Authors Fu R, Gundrum J, Sung AH

Received 23 January 2018

Accepted for publication 17 May 2018

Published 12 July 2018 Volume 2018:10 Pages 371—387

DOI https://doi.org/10.2147/CEOR.S162964

Checked for plagiarism Yes

Review by Single-blind

Peer reviewers approved by Dr Justinn Cochran

Peer reviewer comments 3

Editor who approved publication: Dr Xing Lin Feng


Rao Fu,1 Jake Gundrum,1 Anita H Sung2

1Premier Applied Sciences, Premier Inc., Charlotte, NC, USA; 2Merck & Co. Inc., Kenilworth, NJ, USA

Purpose: The objectives of this study were to present trends in posaconazole use over time and describe selected outcomes among patients at high risk of invasive fungal infections (IFIs) by use and type of antifungal medicine.
Methods: A retrospective observational study using data from the Premier Healthcare Database between January 2007 and March 2016 was conducted. Inpatient use of posaconazole by formulation and year is described. Separately, four cohorts of patients at high risk of IFI – those with acute myeloid leukemia (AML), myelodysplastic syndrome (MDS), hematopoietic stem-cell transplantation (HSCT), and graft-vs-host disease (GVHD) – but without a diagnosis code for IFI during the index encounter were identified as potential candidates for antifungal prophylaxis. Use of antifungal medication(s) in these patients was categorized. Index length of stay (LOS), index hospital costs, and subsequent inpatient and outpatient encounters with IFI at 30, 60, and 90 days post-index encounter are presented by antifungal group for each cohort. The percentage of patients with inpatient and outpatient encounters with IFI at 90 days post-index encounter was determined for each cohort by year.
Results: Use of posaconazole oral suspension increased through 2012, then declined as the tablet formulation became available in 2013. A total of 19,872 AML patients, 12,125 MDS patients, 14,220 HSCT patients, and 5,431 GVHD patients were considered potential candidates for antifungal prophylaxis; however, a large proportion of patients within each cohort (33%–94%) did not receive any antifungal drug during the index hospitalization.
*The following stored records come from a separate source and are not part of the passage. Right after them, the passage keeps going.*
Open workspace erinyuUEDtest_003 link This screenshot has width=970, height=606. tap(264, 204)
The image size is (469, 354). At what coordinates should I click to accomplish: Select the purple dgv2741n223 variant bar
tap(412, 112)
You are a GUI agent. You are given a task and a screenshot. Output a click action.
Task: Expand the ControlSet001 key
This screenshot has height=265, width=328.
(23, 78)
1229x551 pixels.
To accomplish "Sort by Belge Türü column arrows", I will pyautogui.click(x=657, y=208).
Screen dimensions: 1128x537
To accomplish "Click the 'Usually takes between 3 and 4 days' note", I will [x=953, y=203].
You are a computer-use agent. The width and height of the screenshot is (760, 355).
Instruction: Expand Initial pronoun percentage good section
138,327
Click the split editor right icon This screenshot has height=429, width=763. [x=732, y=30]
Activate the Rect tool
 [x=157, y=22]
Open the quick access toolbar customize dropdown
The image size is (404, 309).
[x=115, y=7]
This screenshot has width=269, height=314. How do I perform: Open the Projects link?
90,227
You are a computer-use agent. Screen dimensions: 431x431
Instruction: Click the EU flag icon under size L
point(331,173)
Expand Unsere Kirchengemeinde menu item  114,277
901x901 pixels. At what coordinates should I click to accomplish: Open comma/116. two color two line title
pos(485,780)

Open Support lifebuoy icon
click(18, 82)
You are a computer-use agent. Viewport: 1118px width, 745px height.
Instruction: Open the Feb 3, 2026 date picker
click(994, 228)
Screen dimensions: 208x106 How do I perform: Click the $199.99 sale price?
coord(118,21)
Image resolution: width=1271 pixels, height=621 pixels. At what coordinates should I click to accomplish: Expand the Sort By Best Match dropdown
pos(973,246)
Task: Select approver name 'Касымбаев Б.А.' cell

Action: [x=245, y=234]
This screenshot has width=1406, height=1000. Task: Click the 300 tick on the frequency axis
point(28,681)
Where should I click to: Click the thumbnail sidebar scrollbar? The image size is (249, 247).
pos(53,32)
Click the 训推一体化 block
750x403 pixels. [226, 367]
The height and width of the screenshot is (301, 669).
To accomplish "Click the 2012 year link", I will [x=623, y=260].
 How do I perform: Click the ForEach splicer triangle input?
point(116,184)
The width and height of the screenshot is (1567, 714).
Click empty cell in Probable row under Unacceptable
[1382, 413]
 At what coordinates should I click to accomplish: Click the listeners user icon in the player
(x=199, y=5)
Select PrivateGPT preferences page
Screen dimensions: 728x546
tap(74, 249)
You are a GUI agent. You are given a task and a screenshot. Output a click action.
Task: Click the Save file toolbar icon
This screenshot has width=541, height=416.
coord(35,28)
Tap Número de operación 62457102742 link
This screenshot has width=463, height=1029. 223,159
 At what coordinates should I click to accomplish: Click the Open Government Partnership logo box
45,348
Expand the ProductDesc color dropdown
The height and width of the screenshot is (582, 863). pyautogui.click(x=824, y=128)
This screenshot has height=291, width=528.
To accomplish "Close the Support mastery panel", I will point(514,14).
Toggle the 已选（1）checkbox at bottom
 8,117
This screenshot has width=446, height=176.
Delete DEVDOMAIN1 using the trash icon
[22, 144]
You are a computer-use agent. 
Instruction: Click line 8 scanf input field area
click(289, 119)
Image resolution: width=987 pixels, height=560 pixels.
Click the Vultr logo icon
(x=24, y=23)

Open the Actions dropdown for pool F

Index LOS, hospital costs, and subsequent encounters for IFI varied among cohorts and by antifungal group. Within each cohort, subsequent encounters for IFI at 90 days post-index encounter fluctuated but remained rare across different years.
Conclusion: Over time and as new posaconazole formulations became available, the frequency of use of each formulation changed. In addition, this study suggested a low rate of potential antifungal prophylaxis in high-risk patients. This is one of the first reports attempting to describe antifungal prophylaxis in a contemporary, large, all-payer, geographically representative hospital database.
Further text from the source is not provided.